332. When you keep a set of ramps in the back of your truck, just in case.
333. If you repaint your Tractor every fall because you think you found too many scratches.
334. If you paint your automobile the same color as your favorite Garden Tractor brand.
335. When you're away from home you miss your Tractors more than your wife.
336. If you take your Garden Tractor with you on non Plow Day vacations.
337. If you have more pictures of your Tractors on the fireplace mantle that are larger than pictures of your family.
338. If you hug your Tractors more than your wife.
339. If you gift wrap parts for your Tractors and place them under the Christmas tree.
340. If you need to move Garden Tractor parts from the seat of your truck in order for someone to sit.
341. You tell your wife you had to work late but you were really looking at another Tractor to add to your collection.
342. When you are convinced there is a secret list of prototypes in some pikers vest pocket and you are probably right!!
343. Make friends with one of the mechanics at the John Deere dealer just so you can have first pick.
344. You purposely go out of your way, just to buy a truck that has the same color as your garden Tractor.

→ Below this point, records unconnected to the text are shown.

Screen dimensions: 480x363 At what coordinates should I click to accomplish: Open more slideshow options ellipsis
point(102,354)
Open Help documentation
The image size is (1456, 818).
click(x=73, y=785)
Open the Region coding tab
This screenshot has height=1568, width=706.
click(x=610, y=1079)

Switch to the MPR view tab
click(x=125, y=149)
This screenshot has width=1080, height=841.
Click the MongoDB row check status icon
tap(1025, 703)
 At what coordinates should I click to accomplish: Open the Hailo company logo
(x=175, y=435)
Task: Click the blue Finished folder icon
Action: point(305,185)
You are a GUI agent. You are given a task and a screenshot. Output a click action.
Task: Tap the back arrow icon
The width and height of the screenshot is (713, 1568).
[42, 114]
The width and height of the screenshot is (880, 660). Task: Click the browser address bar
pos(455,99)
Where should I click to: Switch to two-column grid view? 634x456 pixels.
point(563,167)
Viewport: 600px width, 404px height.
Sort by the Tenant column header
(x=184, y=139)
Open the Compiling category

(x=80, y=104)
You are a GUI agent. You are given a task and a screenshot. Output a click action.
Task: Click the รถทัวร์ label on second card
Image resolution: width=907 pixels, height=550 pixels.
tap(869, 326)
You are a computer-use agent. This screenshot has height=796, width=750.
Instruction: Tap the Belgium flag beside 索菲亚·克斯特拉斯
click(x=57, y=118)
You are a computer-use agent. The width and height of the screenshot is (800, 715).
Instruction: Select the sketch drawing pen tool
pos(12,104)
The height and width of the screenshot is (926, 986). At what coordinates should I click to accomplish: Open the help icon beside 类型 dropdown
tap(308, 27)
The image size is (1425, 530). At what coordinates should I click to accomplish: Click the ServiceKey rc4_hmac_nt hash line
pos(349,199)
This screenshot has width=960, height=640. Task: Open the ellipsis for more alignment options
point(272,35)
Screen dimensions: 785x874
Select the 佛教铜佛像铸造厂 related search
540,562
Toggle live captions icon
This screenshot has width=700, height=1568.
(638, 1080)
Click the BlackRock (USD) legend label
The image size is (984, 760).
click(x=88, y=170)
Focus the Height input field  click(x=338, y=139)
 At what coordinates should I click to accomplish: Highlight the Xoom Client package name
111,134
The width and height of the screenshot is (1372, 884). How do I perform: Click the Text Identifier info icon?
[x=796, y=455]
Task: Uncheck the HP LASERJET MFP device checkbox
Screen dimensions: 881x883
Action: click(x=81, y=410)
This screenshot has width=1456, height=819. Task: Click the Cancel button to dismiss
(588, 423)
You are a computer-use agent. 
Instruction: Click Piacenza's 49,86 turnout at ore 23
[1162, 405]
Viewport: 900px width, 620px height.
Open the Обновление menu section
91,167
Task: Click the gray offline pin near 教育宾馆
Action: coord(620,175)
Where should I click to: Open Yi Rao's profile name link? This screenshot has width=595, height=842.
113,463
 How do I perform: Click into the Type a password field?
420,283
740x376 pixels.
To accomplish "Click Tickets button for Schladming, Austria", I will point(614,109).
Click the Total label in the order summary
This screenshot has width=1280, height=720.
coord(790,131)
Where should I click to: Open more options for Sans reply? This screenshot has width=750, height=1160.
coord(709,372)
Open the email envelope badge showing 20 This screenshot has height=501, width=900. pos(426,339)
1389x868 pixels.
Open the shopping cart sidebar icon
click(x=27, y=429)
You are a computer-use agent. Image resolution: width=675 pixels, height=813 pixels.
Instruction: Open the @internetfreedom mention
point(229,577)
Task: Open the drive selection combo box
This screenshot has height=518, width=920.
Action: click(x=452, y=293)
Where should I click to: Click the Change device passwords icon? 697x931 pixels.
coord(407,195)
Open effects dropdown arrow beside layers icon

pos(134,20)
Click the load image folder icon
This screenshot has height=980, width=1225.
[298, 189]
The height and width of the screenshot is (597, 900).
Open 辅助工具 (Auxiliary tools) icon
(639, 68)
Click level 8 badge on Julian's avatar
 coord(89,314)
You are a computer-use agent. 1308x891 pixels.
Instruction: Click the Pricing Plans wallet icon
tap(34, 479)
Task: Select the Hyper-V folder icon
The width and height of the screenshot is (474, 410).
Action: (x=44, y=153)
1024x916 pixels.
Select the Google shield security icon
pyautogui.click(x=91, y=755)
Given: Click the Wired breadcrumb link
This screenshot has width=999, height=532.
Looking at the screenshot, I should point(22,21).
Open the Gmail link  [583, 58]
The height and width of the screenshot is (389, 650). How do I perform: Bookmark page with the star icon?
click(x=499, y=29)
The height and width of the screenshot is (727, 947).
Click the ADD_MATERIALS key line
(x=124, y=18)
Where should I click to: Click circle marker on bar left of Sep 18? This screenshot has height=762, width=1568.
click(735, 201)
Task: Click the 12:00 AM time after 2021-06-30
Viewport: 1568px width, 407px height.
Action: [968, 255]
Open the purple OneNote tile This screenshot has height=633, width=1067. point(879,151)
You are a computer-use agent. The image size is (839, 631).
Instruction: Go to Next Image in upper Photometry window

345. You enter a state of depression, whenever your Tractor don't start or run right.
346. You plowed a garden for everyone in the neighborhood, whether they wanted it or not, just so you can have more seat time.
347. You're willing to shell out almost $500.00 every four years, for battery replacement, in order to keep your collection running.
348. When complete strangers call you out of the blue, to see if you are interested in buying a Tractor, or if you have a certain part for sale.
349. You take a picture of your collection every year, even though you haven't changed anything on any of them, or added anything new.
350. People know you as the John Deere, Allis Chalmers, Cub Cadet, etc. guy, but don't have the slightest idea what your first or last name is.
351. When people ask you for advice on buying a Tractor, and how big of a Tractor to buy.
352. Your Tractors run better than any of your vehicles.
353. Some of your neighbors avoid you, because they are tired of listening to you talk about Tractors.
354. The only way you can sleep at night, is to think about Tractors.
355. You can't drag your butt out of bed early in the morning, Monday thru Friday, to go to work, but you're up at the crack of dawn on Saturday's and Sunday's, just so you can work on Tractors.
356. You wake up like a shot from a nice relaxing nap because you just thought of something you could do with your GT!